Engraved Powder Horn, Fort No. 4, New Hampshire, c. 1757, the horn inscribed "Benjamin Bellows Jun'r/His Horn made at No. 4/August 30th 1757," below a verse reading: "Tis Beft abroad with for[ei]gn foes to fight/And not at Home to feel their Hatefull fpite/Where all our friends of e'ery fex and age/Would be Expof'd unto their cruel Rage," ornamented with stylized floral, scrolled foliate, and geometric designs with a recessed throat with raised ring near the tip, the pine plug centered with an iron staple is fastened to the horn with wooden pegs, lg. approx. 17 1/2 in.
Provenance: Family descent.
Note: This horn belonged to Benjamin Bellows, Jr., the son of Colonel Benjamin Bellows, who was born on May 26, 1712, in Lancaster, Massachusetts. He served in the British army in several of the wars against the French in North America. He was also a skilled surveyor and surveyed most of the towns on both sides of the Connecticut River granted by Massachusetts Governor Benning Wentworth. He was purported to have held title to some 9,000 acres in Vermont and New Hampshire at the time of his death in 1777. The town of Bellows Falls, Vermont, was named after him although he lived across the Connecticut River in Walpole, New Hampshire. Benjamin Bellows married Abigail Stearns on October 7, 1736, and together they had eight children.
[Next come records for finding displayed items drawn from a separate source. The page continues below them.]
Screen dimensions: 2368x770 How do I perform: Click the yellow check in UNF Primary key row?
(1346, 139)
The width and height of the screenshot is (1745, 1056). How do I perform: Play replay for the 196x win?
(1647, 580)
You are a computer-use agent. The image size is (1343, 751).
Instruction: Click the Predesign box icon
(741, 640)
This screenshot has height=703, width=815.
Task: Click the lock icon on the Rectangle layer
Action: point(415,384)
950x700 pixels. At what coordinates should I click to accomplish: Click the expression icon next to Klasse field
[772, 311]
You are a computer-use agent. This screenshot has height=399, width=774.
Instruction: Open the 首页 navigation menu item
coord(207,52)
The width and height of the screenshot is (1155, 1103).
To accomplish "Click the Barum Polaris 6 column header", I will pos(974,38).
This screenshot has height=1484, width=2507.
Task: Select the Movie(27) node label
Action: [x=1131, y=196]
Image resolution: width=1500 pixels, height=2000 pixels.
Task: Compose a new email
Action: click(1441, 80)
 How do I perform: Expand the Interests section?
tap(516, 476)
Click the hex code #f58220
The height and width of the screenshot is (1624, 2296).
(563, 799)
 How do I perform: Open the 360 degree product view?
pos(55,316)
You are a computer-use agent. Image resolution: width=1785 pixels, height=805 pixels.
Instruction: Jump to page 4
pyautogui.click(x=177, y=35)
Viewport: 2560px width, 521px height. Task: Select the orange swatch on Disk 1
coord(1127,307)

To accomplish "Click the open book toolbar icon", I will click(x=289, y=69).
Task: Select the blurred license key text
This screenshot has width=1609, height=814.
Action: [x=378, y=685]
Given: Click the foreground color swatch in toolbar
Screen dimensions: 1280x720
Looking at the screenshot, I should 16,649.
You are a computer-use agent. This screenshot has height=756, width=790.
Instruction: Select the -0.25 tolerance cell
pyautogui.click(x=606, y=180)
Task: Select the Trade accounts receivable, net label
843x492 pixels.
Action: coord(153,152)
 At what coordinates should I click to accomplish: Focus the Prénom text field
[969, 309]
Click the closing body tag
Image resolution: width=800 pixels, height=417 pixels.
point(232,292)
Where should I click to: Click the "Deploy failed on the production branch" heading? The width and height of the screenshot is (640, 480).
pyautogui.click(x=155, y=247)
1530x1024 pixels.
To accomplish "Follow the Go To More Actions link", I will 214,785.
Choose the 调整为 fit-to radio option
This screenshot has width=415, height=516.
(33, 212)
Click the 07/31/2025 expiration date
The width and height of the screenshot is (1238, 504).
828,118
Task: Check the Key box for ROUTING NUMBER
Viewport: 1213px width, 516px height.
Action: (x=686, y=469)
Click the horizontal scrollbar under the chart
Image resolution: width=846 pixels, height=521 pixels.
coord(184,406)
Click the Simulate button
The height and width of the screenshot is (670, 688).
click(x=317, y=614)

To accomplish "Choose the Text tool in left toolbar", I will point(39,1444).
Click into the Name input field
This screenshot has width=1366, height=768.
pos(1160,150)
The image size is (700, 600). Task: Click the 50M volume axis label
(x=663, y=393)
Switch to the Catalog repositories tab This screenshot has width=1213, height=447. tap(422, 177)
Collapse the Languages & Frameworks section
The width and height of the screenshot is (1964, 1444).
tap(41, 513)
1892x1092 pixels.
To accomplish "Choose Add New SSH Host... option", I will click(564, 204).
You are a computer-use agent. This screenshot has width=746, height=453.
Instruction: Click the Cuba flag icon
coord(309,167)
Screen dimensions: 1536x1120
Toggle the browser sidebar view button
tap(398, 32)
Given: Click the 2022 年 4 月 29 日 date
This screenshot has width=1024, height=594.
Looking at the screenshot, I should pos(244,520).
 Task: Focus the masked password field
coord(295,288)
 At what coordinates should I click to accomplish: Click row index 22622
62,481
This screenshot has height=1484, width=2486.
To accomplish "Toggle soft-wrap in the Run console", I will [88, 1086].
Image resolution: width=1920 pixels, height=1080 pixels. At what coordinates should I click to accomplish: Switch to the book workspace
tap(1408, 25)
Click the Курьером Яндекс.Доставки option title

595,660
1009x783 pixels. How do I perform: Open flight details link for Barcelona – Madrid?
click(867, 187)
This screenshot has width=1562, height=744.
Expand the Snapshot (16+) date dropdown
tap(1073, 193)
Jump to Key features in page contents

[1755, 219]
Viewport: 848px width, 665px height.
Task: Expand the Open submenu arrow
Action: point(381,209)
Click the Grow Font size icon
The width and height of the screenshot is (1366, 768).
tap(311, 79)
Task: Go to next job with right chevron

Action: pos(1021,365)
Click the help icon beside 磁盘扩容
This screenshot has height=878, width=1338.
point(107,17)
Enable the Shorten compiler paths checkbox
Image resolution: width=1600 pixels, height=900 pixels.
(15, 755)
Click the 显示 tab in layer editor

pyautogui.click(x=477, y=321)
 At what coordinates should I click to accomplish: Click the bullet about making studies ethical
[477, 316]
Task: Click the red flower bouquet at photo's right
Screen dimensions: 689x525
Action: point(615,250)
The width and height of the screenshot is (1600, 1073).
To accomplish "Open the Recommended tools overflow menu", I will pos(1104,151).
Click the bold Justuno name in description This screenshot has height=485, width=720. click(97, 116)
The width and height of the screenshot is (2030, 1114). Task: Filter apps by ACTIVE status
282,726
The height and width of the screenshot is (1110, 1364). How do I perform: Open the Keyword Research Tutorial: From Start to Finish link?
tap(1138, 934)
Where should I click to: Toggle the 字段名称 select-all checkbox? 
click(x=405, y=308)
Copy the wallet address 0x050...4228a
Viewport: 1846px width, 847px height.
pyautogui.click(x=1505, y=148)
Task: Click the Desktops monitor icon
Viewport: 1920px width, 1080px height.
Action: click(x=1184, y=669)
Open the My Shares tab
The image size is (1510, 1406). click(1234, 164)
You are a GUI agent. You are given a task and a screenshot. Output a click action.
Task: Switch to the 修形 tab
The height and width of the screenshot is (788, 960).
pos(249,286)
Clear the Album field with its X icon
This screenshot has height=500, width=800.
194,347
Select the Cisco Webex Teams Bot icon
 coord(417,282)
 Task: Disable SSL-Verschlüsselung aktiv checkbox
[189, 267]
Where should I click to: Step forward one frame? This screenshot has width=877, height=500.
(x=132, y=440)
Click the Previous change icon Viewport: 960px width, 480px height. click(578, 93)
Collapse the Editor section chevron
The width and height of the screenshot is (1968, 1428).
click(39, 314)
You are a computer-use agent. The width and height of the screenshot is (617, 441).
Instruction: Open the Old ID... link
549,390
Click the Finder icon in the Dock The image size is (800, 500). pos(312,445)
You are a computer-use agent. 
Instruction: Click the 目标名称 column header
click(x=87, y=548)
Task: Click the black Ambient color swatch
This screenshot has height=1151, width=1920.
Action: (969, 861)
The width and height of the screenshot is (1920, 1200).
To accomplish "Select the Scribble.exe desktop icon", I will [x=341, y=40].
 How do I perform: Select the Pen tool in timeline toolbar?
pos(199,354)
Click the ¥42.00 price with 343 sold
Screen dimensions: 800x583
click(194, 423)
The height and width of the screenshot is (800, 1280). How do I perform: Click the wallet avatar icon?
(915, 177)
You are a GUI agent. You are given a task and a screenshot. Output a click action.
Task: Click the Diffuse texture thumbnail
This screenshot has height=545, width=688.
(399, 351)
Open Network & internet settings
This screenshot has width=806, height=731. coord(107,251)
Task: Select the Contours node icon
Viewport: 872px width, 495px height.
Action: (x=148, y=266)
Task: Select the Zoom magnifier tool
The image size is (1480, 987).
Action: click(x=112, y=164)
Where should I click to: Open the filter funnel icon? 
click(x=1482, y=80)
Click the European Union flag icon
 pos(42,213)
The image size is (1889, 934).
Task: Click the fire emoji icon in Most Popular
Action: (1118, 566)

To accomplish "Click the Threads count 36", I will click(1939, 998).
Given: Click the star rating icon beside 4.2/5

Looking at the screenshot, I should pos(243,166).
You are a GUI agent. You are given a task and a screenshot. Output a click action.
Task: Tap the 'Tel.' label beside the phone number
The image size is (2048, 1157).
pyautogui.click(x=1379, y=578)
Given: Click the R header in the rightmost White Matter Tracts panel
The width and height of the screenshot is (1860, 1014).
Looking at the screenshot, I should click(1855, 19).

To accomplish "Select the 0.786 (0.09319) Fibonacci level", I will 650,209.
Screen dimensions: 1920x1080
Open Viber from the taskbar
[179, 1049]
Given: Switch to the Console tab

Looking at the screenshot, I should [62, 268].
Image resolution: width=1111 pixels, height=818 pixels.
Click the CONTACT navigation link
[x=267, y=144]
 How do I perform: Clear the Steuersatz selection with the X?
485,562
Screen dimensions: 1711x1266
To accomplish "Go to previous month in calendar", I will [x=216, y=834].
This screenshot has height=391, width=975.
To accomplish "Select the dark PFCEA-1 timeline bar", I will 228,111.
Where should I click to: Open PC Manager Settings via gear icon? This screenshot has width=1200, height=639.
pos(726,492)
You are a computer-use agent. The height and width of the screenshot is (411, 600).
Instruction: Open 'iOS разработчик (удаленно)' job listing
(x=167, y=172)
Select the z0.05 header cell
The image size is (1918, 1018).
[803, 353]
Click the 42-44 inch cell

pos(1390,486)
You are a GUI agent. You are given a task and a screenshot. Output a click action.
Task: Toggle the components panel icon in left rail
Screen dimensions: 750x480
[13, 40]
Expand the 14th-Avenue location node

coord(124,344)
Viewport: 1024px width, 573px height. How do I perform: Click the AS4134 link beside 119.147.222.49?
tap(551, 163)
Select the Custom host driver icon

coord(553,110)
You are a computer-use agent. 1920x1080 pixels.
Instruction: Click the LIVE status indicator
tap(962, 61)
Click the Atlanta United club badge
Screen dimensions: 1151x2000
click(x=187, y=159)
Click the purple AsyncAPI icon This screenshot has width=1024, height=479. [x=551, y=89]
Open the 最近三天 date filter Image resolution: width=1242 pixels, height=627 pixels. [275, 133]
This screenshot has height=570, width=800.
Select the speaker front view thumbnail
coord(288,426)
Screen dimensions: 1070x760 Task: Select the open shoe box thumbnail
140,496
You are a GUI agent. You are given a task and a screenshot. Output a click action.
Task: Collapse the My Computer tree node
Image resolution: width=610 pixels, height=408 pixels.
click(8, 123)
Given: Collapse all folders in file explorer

Literature: This horn bears similar design elements to the Lake George School of horn decoration, executed during the French and Indian War (1755-1763). See Drums A'beating, Trumpets Sounding: Artistically Carved Powder Horns in the Provincial Manner 1746-1781, by William H. Guthman, Connecticut Historical Society, Hartford, Connecticut, pp. 23, 90, 118, and color plate 8. The "No. 4" in the inscription refers to one of the frontier fortresses, Fort No. 4, which at the time was the northern outpost of colonial settlements of nine townships built along the Connecticut River. The Fort was completed in 1746. The area later became the site of Charlestown, New Hampshire. An incident at No. 4, occurred on August 30, the same day inscribed on the powder horn, was recorded in History of Keene New Hampshire, by Simon Goodell Griffin, p. 118. "On the 30th of August that place was again visited by the savages. Eleven of them went to the house of Capt. James Johnson, about 100 rods north of the fort, captured him and his wife, three children, a young sister of Mrs. Johnson, Ebenezer Farnsworth and Peter Larabee, and took them to Crown point and thence to Canada.
This and the outrages at Stevenstown were committed by the St. Francis Indians and their allies, the Schaghticokes and Squawkheags, who formerly inhabited this region."
252 Please note that the owner of the powder horn, Benjamin Bellows, Jr., was the son of Colonel Benjamin Bellows, namesake of Bellows Falls, New Hampshire.
1/4 x 3/4 in. loss on tip, some old edge losses to horn on butt end.